Manning ha palesato l’intenzione di sottoporsi il prima possibile ad un’intensa terapia ormonale per poter vivere finalmente un’esistenza da donna e desidera essere chiamato Chelsea. Intanto ringrazia tutti coloro che gli hanno inviato lettere di sostegno e che nel corso dei mesi hanno seguito con intensa passione tutte le fasi del processo.
La pena detentiva di 35 anni dovrà scontarla in Kansas all’interno del penitenziario militare di Fort Leavenworth e l’esercito si è già espresso riguardo alle richieste di Manning dichiarando di non essere disposto a pagare neanche un cent per queste cure così come non fornirà mai un contributo per pagare l’eventuale operazione per il cambio definitivo di sesso.
La diffusione dell’appello di Manning è stato affidato nelle mani del conduttore televisivo del programma Today Show trasmesso dalla Nbc che lo ha letto in diretta durante l’intervista al legale del giovane ovvero David Coombs.
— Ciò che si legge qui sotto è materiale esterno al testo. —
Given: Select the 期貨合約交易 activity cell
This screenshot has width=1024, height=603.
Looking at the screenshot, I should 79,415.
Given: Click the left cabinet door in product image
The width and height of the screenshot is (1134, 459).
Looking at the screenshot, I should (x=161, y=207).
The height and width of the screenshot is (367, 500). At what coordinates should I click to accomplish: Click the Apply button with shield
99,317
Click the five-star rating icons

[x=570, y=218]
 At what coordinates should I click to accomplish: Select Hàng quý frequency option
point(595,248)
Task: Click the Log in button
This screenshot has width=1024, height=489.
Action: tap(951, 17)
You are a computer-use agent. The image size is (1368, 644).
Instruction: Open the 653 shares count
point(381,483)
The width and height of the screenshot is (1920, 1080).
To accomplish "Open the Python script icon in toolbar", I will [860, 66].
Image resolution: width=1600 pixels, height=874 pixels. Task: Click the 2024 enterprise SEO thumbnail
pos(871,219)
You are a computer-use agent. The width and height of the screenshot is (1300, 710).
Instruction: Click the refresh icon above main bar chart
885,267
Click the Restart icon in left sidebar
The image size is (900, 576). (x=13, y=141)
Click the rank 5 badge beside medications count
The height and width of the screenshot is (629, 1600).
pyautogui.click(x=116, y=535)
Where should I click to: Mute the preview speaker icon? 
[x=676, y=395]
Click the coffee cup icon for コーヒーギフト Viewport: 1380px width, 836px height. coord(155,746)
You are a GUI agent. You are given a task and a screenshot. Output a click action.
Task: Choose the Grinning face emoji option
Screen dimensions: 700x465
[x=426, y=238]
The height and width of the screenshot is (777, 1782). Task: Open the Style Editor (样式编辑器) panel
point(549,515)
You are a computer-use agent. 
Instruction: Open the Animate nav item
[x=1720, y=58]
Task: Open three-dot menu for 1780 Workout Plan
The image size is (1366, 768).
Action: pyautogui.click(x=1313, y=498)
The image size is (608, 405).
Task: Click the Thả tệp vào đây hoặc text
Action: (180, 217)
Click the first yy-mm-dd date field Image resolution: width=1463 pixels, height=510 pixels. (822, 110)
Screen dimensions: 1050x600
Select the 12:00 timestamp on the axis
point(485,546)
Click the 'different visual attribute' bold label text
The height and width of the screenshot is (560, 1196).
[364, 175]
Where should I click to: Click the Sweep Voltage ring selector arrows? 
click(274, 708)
Gli avvocati difensori del giovane Manning si dicono fiduciosi e stanno attendendo che arrivi al più presto una grazia dalla Casa Bianca ma per il momento Barack Obama non si è ancora pronunciato sulla vicenda.
Nel processo appena terminato, durante la difesa, è stata messa in evidenza la pressione esercitata sull’imputato affinché non dichiarasse il suo desiderio di diventare donna.
Intanto, dopo la sentenza che ha condannato Manning, Anatoli Kucherena, ovvero l’avvocato russo che sta difendendo Edward Snowden, si dice certo che sia la dimostrazione palese che un processo equo per il suo assistito negli Stati Uniti non ci sarà mai. Per il momento Snowden, la talpa del datagate, rimane al sicuro nello stato russo che gli ha offerto asilo politico.